Here, Itzhak Perlman gives Paganini a very good run for his money. It’s virtuosic, flashy, and unapologetically impressive.
That short theme ended up sparking the imagination of generations of composers. Liszt was one of the first, transcribing Paganini’s violin writing to the piano. But then Brahms came along and did something different.
Instead of showing off how fast or loud he could be, Brahms took that simple theme and pulled it apart. His Variations on a Theme by Paganini are short, punchy, and almost mischievous. Most last well under 2 minutes, some barely 30 seconds. They can feel like exercises, but there’s a sense that Brahms is enjoying himself enormously.
He enjoyed himself so much that he wrote two entire books of them. He also made it clear that they weren’t necessarily meant to be played as a single uninterrupted block. Pianists can pick and choose. Mix and match. Make their own version.
What Brahms does is give the pianist the chance to become Paganini. The same swagger, the same risk-taking, just transferred to the keyboard. That’s why I wanted to show you Evgeny Kissin tearing through the opening variations of Book 1, starting with the theme itself.
If you enjoy this, I really recommend listening to the full set.

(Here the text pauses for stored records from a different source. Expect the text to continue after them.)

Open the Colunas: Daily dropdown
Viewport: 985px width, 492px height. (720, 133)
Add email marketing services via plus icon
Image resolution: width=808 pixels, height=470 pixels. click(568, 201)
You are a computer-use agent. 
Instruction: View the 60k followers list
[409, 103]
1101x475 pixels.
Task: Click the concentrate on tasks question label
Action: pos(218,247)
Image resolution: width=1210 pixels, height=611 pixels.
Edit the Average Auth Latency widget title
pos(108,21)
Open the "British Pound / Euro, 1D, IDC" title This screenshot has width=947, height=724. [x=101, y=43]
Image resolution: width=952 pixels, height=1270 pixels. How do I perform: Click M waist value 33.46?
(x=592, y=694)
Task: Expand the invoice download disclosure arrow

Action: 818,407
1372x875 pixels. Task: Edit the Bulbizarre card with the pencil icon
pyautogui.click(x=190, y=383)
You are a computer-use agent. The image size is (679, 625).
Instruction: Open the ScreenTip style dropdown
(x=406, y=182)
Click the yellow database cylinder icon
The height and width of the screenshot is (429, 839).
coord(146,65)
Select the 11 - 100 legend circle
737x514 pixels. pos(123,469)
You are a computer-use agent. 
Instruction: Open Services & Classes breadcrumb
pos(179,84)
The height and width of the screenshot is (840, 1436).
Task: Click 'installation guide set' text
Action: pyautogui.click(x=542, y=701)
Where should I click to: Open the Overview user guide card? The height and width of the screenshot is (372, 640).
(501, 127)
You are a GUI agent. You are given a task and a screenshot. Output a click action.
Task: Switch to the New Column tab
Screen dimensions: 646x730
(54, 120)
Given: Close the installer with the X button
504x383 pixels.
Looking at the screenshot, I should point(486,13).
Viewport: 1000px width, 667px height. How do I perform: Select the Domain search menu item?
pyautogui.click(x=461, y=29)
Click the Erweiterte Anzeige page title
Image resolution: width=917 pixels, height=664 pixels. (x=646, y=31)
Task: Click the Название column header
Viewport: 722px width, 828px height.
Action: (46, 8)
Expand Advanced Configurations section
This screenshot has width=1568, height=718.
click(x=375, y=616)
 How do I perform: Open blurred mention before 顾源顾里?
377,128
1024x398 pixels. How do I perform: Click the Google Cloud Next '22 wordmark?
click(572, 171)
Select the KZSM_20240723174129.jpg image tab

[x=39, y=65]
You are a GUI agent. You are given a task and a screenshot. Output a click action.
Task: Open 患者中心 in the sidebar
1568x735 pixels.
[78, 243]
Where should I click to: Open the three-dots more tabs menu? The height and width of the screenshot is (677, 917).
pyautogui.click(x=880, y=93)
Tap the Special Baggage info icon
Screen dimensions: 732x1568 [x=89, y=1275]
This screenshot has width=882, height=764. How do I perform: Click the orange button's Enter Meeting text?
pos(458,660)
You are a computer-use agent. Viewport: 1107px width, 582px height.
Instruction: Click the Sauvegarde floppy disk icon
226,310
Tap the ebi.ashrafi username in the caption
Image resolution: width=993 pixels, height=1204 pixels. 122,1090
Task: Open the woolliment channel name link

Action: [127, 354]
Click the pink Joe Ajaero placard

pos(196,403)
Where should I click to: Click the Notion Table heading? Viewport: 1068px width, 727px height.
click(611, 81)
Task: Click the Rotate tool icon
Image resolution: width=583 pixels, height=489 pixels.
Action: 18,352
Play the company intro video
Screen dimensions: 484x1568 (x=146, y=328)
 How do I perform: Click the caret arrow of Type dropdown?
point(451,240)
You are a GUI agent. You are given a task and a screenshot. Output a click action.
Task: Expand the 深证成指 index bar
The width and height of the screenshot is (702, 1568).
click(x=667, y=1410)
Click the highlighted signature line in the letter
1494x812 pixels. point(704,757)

It becomes a sort of game, spotting the theme as it keeps resurfacing in disguise. A bit of showmanship, a bit of mental gymnastics. A very good Saturday morning puzzle.
Les Indes galantes - Jean Philippe Rameau
This French baroque opera dates from 1735, and it’s worth remembering what opera was back then. It wasn’t a quiet, reverent experience. It was social, noisy, and long. You went to see and be seen. You ate, you talked, you stayed for hours.
If there is a king of French baroque opera, it’s Jean-Philippe Rameau. What always surprises people is that he only turned seriously to opera in his 50s. Before that, he was mainly known as a music theorist and struggled to secure a stable job as an organist in Paris.
Les Indes galantes is a curious piece. It’s a ballet-opéra made up of four independent acts, each set in a different “exotic” location. Exotic, that is, by 18th-century French standards. Turkey, Peru, Persia, and North America all make an appearance.
One of the most famous moments is the Danse du grand calumet de la paix from the act titled Les Sauvages. The title alone tells you this comes with a lot of baggage. I won’t open the racism conversation here, but yes, it’s complicated and uncomfortable.
For a long time, this music was presented as elegant, decorative, and frankly quite polite. William Christie, who did more than almost anyone to revive French baroque music with his ensemble Les Arts Florissants, recorded this piece in 1991. It’s beautifully played, but by today’s standards, it sounds fairly tame.
One of the joys of baroque music is that we don’t actually know how it sounded. We have period instruments, treatises, and educated guesses, but no recordings. That gives performers an enormous amount of freedom.
Directors have taken that freedom and run with it. Baroque opera has probably inspired more bold, playful, and sometimes baffling productions than any other era.
The 2019 production of Les Indes galantes at the Paris Opera is now something of a modern legend. Stage director Clément Cogitore and choreographer Bintou Dembele Cie Rualité brought in breakdancers and street dancers and completely reimagined the piece.
When I first saw it, I was honestly stunned by how well it worked. There’s nothing ‘exotic’ about this music in a musical sense. It’s pure French baroque. But somehow, the rhythms, the energy, the physicality of the dancing just fit.
This is transformation at its best. Not updating the music, but reframing it. Letting something written nearly 300 years ago speak directly to a modern audience. And judging by the applause at the end, the audience absolutely got it.